Volvamos a la periferia. Observemos el fino drapeado de las mangas, conciso, variado, sometido como el resto a aquella armonía tonal; de ellas emergen las más hermosas manos que conoce la historia del arte. Detengámonos nuevamente a cavilar: ¿por qué la línea del horizonte del paisaje se curva? ¿A qué se debe que Leonardo siempre insinúa la redondez de la Tierra, nuestra condición de planeta navegante? ¿¿Por qué fue la más grande preocupación de Da Vinci el fin del mundo? ¿Qué sugieren sus secuencias de dibujos de catástrofes? ¿Qué es en definitiva la Gioconda? ¿La soledad del hombre renacentista? ¿El término de la Edad Media? ¿Otro credo, otro claroscuro? ¿Ya no el que plantea Dante, el de la oscuridad infernal, pasando por el purgatorio hasta la luz radiante del Paraíso? ¿Un nuevo esquema en torno al ser humano mismo, en donde estas significativas etapas le redimen y transforman? ¿Panteísmo? ¡Cuántas interrogantes puede desencadenar el simple modelado de un retrato!

´...Pareciera que Leonardo hubiese cargado aquella imagen de energía, la que se estuviera desprendiendo poco a poco, como acontece a los astros desaparecidos cuya luz nos llega aún.

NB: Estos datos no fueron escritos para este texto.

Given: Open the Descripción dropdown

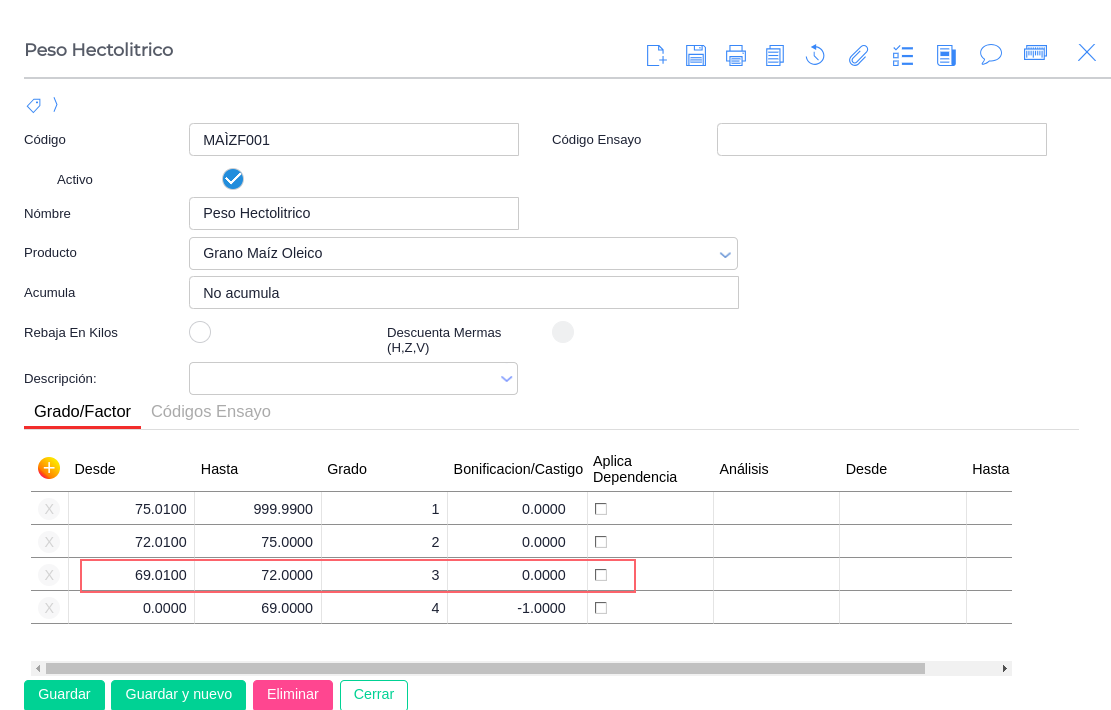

...¡Y pensar que hay quienes sostienen que todo este milagro que se opera en la Gioconda no es otra cosa que obra del tiempo! Aseguran que originariamente era un retrato de colores estridentes, pintado sobre una base indebida, que la acción de los años volvió de factura inasible, sumiéndolo en aquella atmósfera única, resultando tal vez por deterioro la célebre sonrisa.

...Pocos cuadros pintó Leonardo, la mayoría quedaron inconclusos o fueron retocados por sus discípulos. Este es absolutamente de su mano.

....Da Vinci, al revés de la mayoría de los artistas de la época, no concurrió a Roma, donde el Renacimiento siguió su curso. Al remontar los Alpes, él y esta obra quedaron fuera y más allá de la historia, un tanto convencional, del arte.